The pain referral pattern of the SCM includes pain over the cheekbone, in the forehead, on top of the head, in and behind the ear, over the chin, over the SC joint, over the forehead, and deep in the throat.3 The throat referral is a commonly overlooked cause of sore throat, often mistaken for pharyngitis. The patient will often feel a fullness in the throat, especially upon swallowing, which feels like a partial obstruction. The forehead referral pattern is one of the very few instances, if not the only instance, where referred pain can cross the midline, as the pain is frequently felt in the contralateral forehead area in a patient suffering from a TP in the clavicular division of the SCM.
In addition to pain, TPs in the SCM can cause autonomic and dysequilibrial symptoms. In the sternal division these relate to the ipsilateral nose and eye, and include lacrimation, conjunctivitis, pseudoptosis, blurred vision, coryza, and maxillary sinus congestion. The pseudoptosis is caused by spasm of the orbicularis oculi muscle, which lies within the pain reference zone of this section of the muscle.3,4 The clavicular division is the part of the muscle that can produce dysequilibrial symptoms. As stated earlier, this is a short range cervical rotator, and as with other short range cervical rotators, such as the splenius capitis and obliquus capitis inferior, is extremely important to our sense of equilibrium.4,5 Symptoms from TPs in the clavicular division include postural dysequilibrium, vertigo syncope (when severe), nausea, ataxia, and dysmetria, as well as localized sweating and blanching due to vasoconstriction to the frontal area of referred pain.3,6 These symptoms will usually be brought on by sudden turning of the head which will stimulate the trigger points, and can be reproduced by pincer palpation of the muscle. Of course, the dysequilibrial symptoms must be differentially diagnosed from labyrinthine disease, cerebelar disease, posterior column disease, vertebrobasilar arterial insufficiency, cervicogenic dysequilibrium from upper cervical joint dysfunction, and lumbogenic dysequilibrium from lumbar joint and/or muscular dysfunction (rare).

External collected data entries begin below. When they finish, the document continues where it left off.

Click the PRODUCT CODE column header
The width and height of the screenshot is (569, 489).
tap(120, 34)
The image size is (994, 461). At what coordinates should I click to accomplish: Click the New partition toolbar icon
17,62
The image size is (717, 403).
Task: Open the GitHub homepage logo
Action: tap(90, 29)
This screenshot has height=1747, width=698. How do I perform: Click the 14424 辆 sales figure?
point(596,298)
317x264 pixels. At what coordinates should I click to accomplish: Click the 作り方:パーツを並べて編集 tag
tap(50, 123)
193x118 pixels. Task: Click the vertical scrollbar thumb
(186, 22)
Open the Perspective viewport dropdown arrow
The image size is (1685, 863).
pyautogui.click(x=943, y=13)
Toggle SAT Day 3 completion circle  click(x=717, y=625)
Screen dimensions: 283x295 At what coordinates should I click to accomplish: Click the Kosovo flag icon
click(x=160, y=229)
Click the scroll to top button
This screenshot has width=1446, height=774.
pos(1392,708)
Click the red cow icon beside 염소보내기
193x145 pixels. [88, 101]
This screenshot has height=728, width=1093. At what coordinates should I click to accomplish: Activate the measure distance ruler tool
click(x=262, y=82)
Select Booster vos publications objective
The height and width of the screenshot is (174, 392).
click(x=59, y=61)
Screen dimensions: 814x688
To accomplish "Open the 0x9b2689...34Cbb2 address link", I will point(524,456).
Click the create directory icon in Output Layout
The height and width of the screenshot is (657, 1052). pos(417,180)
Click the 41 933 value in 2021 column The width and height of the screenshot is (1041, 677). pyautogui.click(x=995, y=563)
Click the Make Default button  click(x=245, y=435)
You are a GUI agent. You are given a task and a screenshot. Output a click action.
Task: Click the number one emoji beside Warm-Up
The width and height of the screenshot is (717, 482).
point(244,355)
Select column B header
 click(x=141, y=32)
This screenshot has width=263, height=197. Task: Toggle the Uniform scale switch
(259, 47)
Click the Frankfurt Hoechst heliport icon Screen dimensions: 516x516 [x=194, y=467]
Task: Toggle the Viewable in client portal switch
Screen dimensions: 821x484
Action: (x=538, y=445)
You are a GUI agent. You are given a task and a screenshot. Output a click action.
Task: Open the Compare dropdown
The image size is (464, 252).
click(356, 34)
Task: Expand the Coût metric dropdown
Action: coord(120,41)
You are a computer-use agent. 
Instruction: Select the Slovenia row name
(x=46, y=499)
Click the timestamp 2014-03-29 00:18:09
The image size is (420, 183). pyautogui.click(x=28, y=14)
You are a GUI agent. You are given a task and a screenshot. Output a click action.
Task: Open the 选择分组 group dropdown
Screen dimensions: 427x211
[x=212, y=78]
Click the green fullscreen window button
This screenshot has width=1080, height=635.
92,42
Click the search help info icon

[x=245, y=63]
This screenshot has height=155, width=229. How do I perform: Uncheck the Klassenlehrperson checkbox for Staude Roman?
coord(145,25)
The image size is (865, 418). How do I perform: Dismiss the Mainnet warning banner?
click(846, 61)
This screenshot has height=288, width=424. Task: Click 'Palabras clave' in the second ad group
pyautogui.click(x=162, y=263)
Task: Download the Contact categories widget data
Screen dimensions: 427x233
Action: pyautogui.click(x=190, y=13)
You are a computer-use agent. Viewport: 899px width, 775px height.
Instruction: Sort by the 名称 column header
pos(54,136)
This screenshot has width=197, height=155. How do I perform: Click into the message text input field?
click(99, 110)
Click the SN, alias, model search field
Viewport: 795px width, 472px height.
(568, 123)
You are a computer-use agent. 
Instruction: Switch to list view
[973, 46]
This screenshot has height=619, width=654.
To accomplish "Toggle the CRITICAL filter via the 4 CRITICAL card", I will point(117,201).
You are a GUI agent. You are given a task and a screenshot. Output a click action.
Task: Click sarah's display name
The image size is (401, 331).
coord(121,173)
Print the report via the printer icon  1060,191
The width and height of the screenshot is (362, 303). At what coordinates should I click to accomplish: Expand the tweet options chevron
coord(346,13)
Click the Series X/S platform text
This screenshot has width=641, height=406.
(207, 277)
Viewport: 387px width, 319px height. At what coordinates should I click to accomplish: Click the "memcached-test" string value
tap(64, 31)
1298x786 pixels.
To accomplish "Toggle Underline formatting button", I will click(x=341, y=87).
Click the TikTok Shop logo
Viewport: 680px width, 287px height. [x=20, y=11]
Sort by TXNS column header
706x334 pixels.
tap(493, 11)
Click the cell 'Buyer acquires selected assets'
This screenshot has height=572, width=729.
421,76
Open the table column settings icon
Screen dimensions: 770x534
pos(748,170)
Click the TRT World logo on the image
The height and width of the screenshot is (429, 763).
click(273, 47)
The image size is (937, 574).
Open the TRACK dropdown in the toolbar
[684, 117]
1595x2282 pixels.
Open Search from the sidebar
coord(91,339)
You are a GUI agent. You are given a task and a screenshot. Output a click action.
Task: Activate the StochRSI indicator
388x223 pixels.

Treatment of the SCM TP can also be a complex matter, as underlying factors can be involved. Ischemic compression, spray and stretch, and/or postisometric relaxation are quite effective, but these must be done with the patient supine in order to ensure that the muscle will be completely relaxed. It is important to look at the upper cervical spine for joint dysfunction, as well as the sternoclavicular joint and the temporomandibular joint (TMJ). Of course, motion palpation procedures should be applied to the entire spine in order to detect joint dysfuction at lower levels as well. The patient's static posture and movement patterns, especially cervical flexion, sit-to-stand, and swallowing, should also be looked at.
Effective treatment of the sternocleidomastoid syndrome can be very rewarding to both doctor and patient, as when it is severe, it can be very distressing. Knowing how to diagnose and treat myofascial pain and dysfunction syndromes is essential in successfully managing these cases.
- Lemkuhl, L.D.; Smith, L.K. Brunnstrom's Clinical Kinesiology. 4th ed. 1983 F.A. Davis, Philadelphia.
- Rasch, P.J. Kinesiology and Applied Anatomy. 7th ed. 1989 Lea & Febiger, Philadelphia.
- Travell, J.G., Simons, D.G. Myofascial Pain and Dysfunction: The Trigger Point Manual. 1983 Williams and Wilkens, Baltimore.
- Travell, J.G. "Referred Pain From Skeletal Muscle: The Pectoralis Major Syndrome of Breast Pain and Soreness and the Sternomastoid Syndrome of Headache and Dizziness." NY State J Med 1955; 55:331-339.
- Murphy, D.M. "The Neglected Muscular System: Its Role in the Pathogenesis of the Subluxation Complex." J Chiro 1990; 27(12):36-40.
- Peterson, B.W.; Richmond, F.J. "Control of Head Movement." 1988 Oxford University Press, New York.
- Simons, D.G. "Muscle Pain Syndromes" -- Part II. Amer J Phys Med 1976; 55(1):15-42.
Dr. Donald R. Murphy graduated from New York Chiropractic College in 1988 and thereafter obtained three years of postgraduate education in neurology. He is the clinical director of the Rhode Island Spine Center in Pawtucket, R.I., as well as clinical assistant professor at the Alpert Medical School of Brown University. He maintains a busy primary spine care practice and lectures worldwide on various topics related to spinal disorders. Dr. Murphy also serves as president of the West Hartford Group.